__What you will do__
Exactly the lines starting at the line containing "Screen dimensions: 1039x816" and ending at the line containing "Launch Server Manager from the taskbar" are to be written out from the listing below, both included.

======== Provided entries ========

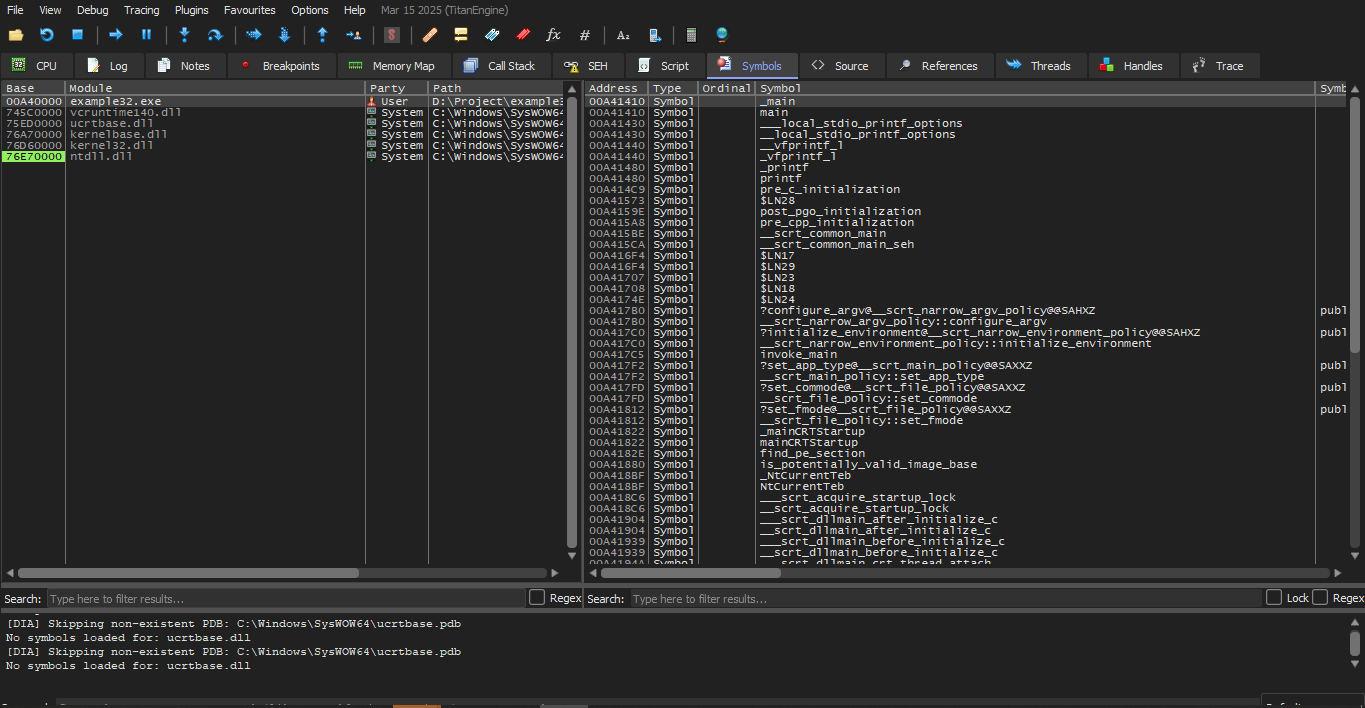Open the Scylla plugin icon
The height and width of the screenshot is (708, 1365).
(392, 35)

========
======== Provided entries ========

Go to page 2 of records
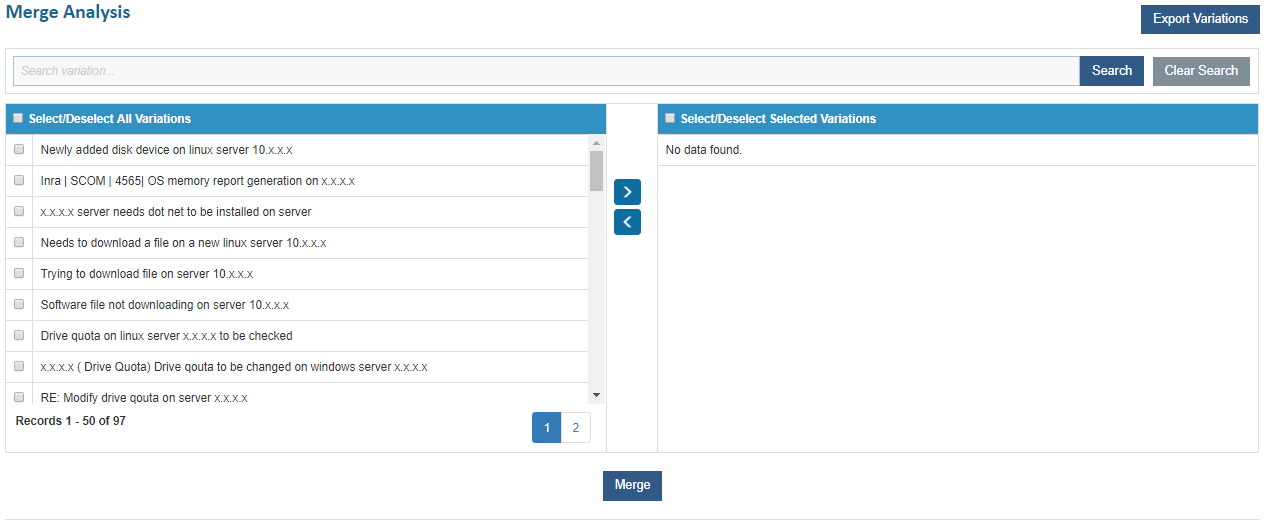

========
======== Provided entries ========

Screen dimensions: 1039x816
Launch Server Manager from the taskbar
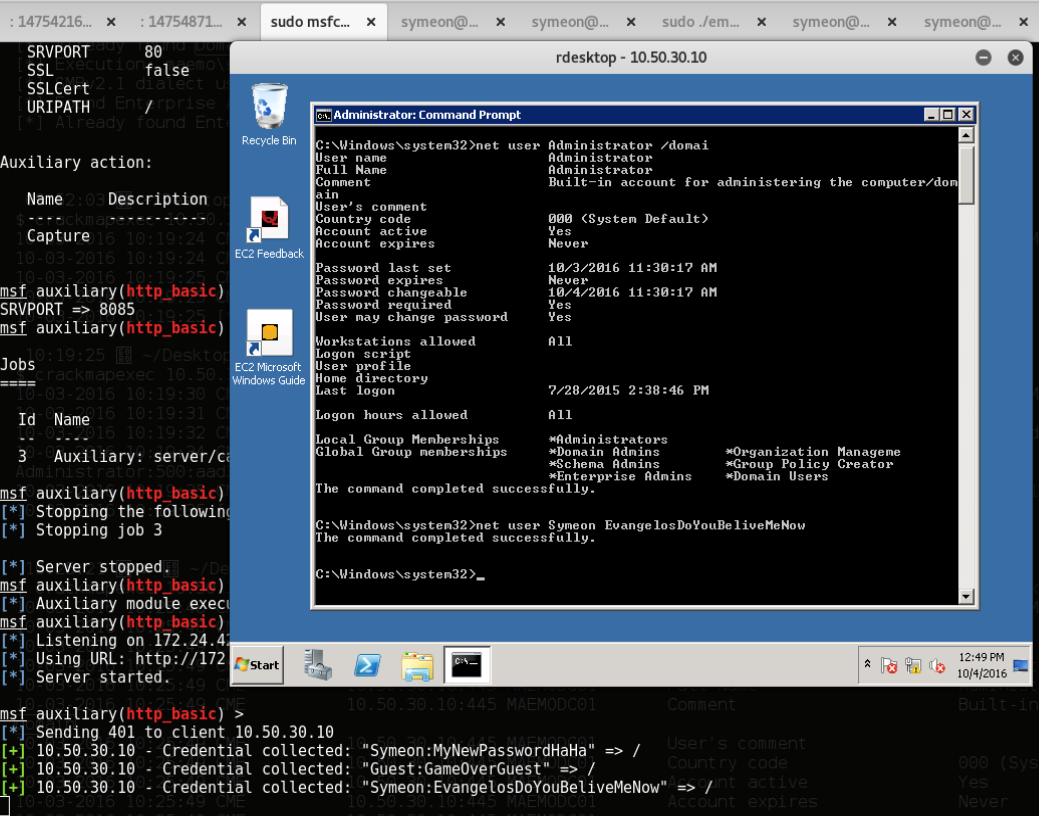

========

__Result of the task__
Screen dimensions: 1039x816
Launch Server Manager from the taskbar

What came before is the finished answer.